Midwives and health visitors can play a pivotal role in preventing harm to young children, but lack of investment in services is standing in the way, say professional leaders.
The warning follows the publication of findings from a major inquiry into perinatal mental health and child maltreatment, which found a failure to provide early support was damaging children and families and costing an estimated £23bn per year.
The inquiry, conducted by the All Party Parliamentary Group (APPG) for Conception to Age 2, set out to examine various factors affecting the emotional and social development of young children.
Its Building Great Britons report, published today, made a series of recommendations and highlighted the need for more emphasis on prevention work.
Many of the problems and poor outcomes for children highlighted in the report were “largely avoidable”, said Tim Loughton, who co-chairs the group.
“The cost of failing to deal with perinatal mental and child maltreatment has been estimated at £23bn each year,” said the Conservative MP for Worthing East and Shoreham.
“That is the equivalent of more than two thirds of the annual defence budget going on a problem that is widespread and, when unchecked, passes from one poorly parented generation to another,” he said.
“Tackling it should be no less a priority for our politicians and health and social care professionals than the defence of the realm,” he added.
“The next step must be to increase national investment into this critical period of all our lives”
The report said clinical commissioning groups, health and wellbeing boards and local councils should draw up “1,001 days strategies” to show how they will work together to promote mental and emotional wellbeing, ensure secure bonds between children and parents, and prevent abuse and neglect.
It said the effectiveness of councils and CCGs in this area should be measured via “scorecards” and a new joint inspection regime that would bring together the Care Quality Commission and Ofsted.
Other recommendations include joint training on children’s early social and emotional development for all professionals working with young children and their families.
Meanwhile, children’s centres should become a central source of support providing access to a range of professionals, including GPs and health visitors
Professional bodies, including the Royal College of Midwives and the Institute of Health Visitors, welcomed the report, saying their members were already involved in supporting mothers and babies before, during and after birth.
Cheryll Adams, director of the Institute of Health Visitors, described the document as a “seminal piece of work”, which backed valuable work already being done by many health visiting services.
The institute has been training health visitors in perinatal mental health since 2013, as part of a Department of Health-funded scheme.
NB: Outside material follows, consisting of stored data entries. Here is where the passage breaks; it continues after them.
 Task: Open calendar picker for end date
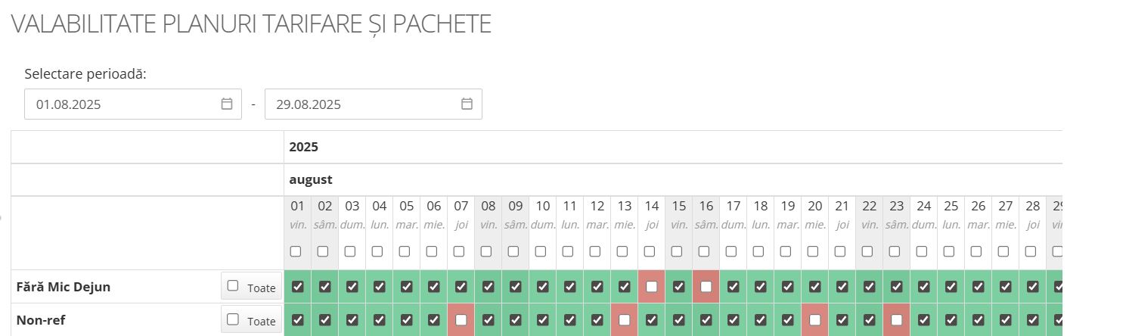point(467,104)
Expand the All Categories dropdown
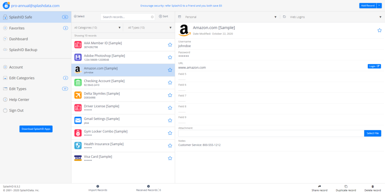This screenshot has width=385, height=194. click(120, 28)
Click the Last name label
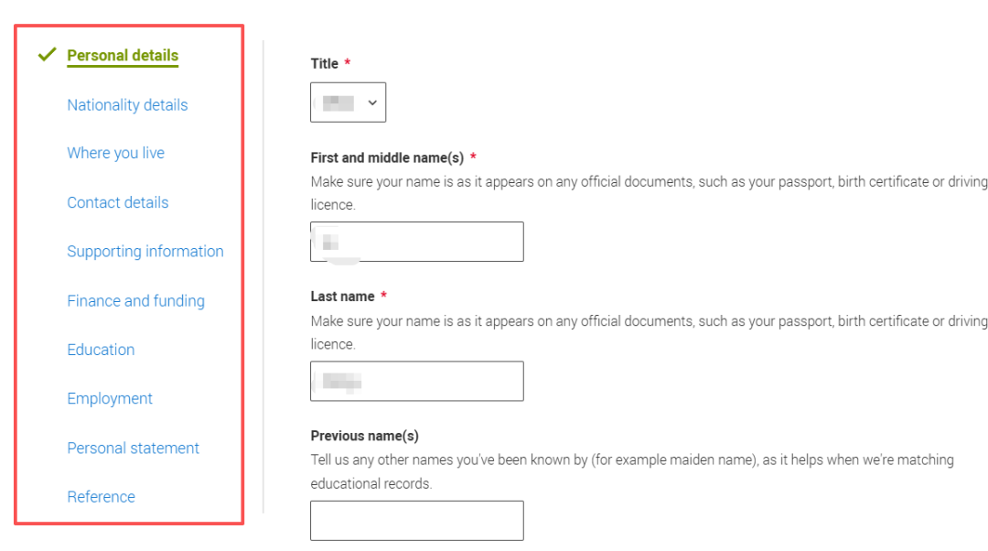This screenshot has height=551, width=988. point(342,297)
It is also rolling out training on attachment between parents and children.
“The next step must be to increase national investment into this critical period of all our lives,” said Ms Adams. “Health visitors will welcome the report as it endorses many of their existing primary preventative services, but recognises the need to strengthen them.
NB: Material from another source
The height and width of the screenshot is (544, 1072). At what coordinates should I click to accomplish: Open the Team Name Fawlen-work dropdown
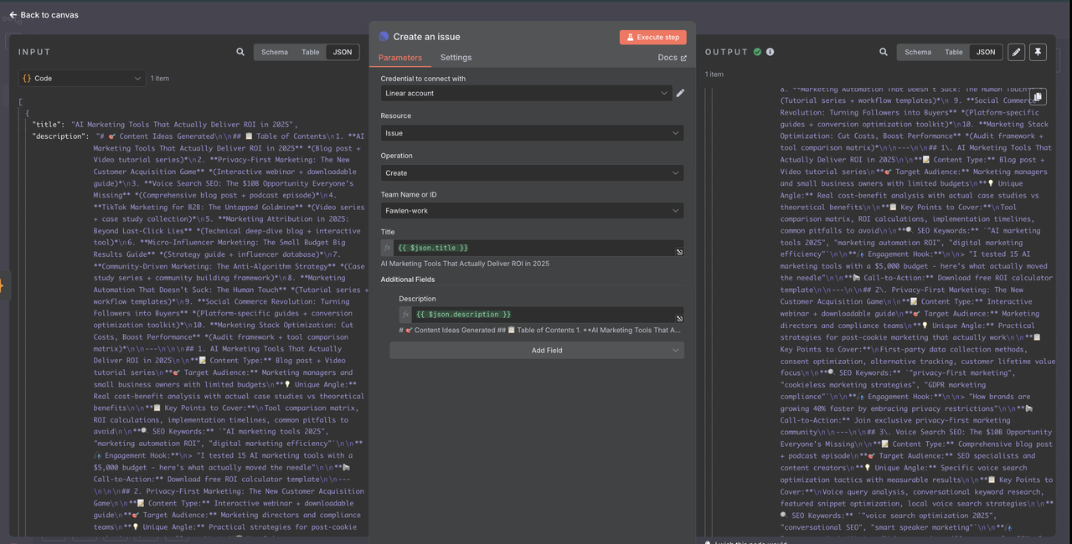532,210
“We really hope this new report will result in a much clearer understanding of why it is so essential to invest in very early years universal and specialist services,” she added.
“We need to invest in staff now to save money in the long-term and, more importantly, prevent more ill-health occurring”
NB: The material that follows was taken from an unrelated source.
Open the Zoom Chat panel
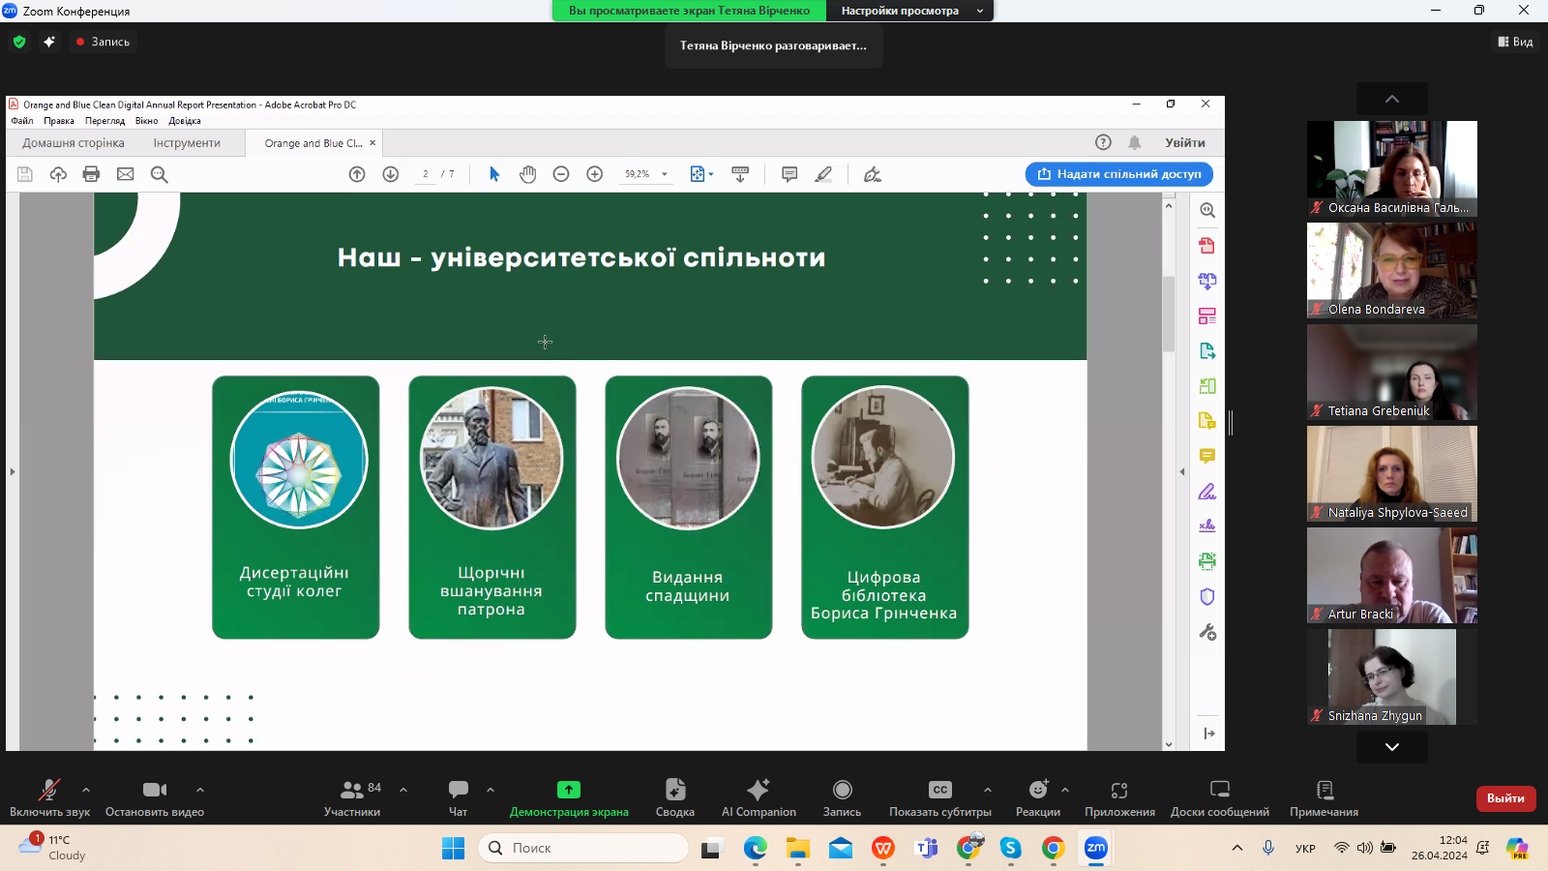This screenshot has width=1548, height=871. pyautogui.click(x=458, y=797)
Jacque Gerrard, director for England at the RCM, said midwives were “ideally placed” to support women throughout and beyond pregnancy including detecting problems and linking mothers up with the right treatment and care.
“However, to ensure midwives are able to do this there have to be enough of them to spend enough time with women, to gain their confidence,” she added.
“Without the right resources, the positive impact that could me made will not happen as often as it should,” she said. “We need to invest in staff now to save money in the long-term and, more importantly, prevent more ill-health occurring.”
She applauded the report’s emphasis on education and professional development, but warned that current pressure on maternity services meant many midwives struggled to find the time.
She also expressed disappointment at the fact the report did not recommend “skin to skin” contact for mother and baby within the first hour of a child being born.
“This helps to promote and support breastfeeding, and aids emotional attachment which will significantly improve both child mental health and reduce maltreatment in the first two years of life,” she said.